Ayacucho
Ayacucho, acunada en las tierras altas andinas del Perú, invita a los viajeros de lujo que buscan cultura, autenticidad y confort refinado. Comience en la Plaza Mayor, donde los portales de piedra tallada, los elegantes balcones y la imponente Basílica Catedral crean un escenario de película para mañanas lentas con café de especialidad y pastelería gourmet.
Alójese en una casona boutique restaurada a partir de una mansión colonial, con patios interiores perfumados por geranios y habitaciones vestidas con textiles de alpaca. Desde allí, explore las 33 iglesias de Ayacucho, incluido el Templo de Santo Domingo y la Iglesia de San Cristóbal, cuyos altares dorados se encienden al atardecer. Reserve un guía privado para descubrir detalles de frescos, leyendas y capillas ocultas tras pesadas puertas de madera.
Para un viaje y atractivos a otro nivel, visite las ruinas preincas de Wari en una camioneta con chofer y continúe luego hacia el apacible complejo de Quinua y el campo de batalla de la Pampa de Ayacucho, donde los paisajes andinos se extienden bajo vastos cielos azules. Deténgase para disfrutar de un picnic gourmet con quesos andinos, trucha, ensaladas de quinua y vinos regionales.
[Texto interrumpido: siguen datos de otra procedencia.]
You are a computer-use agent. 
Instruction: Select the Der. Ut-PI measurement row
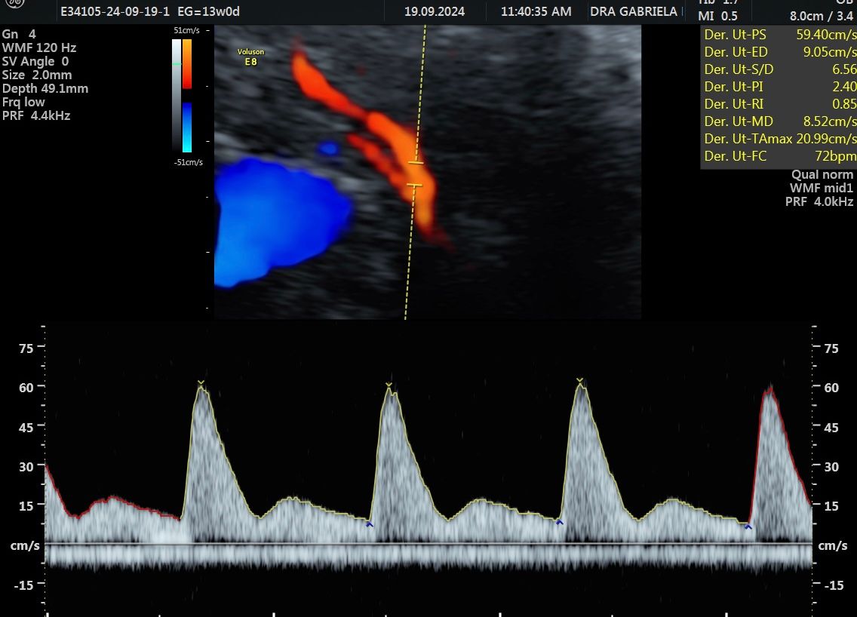tap(779, 87)
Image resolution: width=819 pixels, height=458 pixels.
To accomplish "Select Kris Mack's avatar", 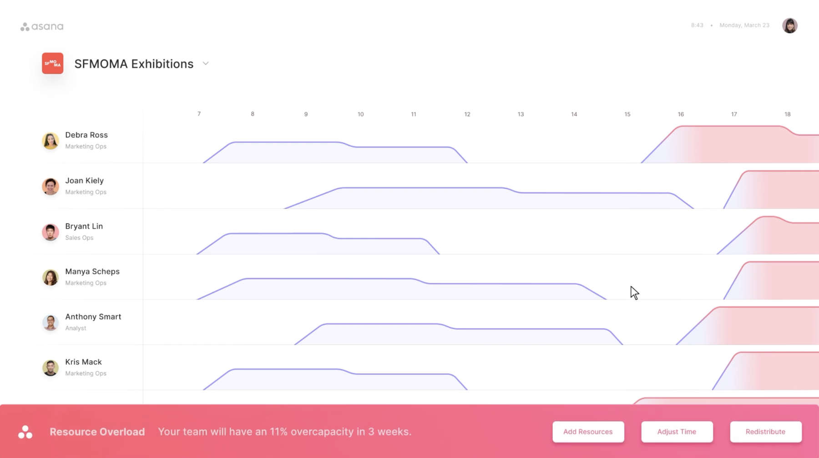I will point(51,368).
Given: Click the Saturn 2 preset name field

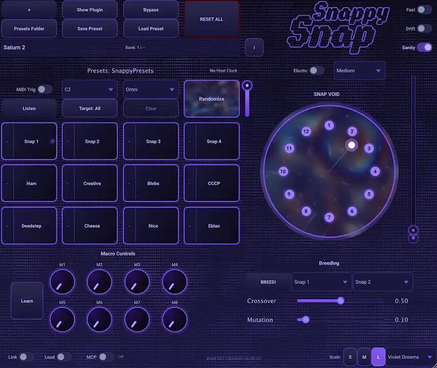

De regreso en la ciudad, descubra a los maestros artesanos en el Barrio Santa Ana y en el Mercado Artesanal Shosaku Nagase, donde puede encargar retablos tallados a mano, filigrana de plata y vibrantes textiles. Cierre el día en un restaurante en la azotea degustando pachamanca, carnes cocidas a fuego lento y productos orgánicos maridados con cocteles de pisco de autor, mientras las luces de Ayacucho titilan bajo las constelaciones del hemisferio sur.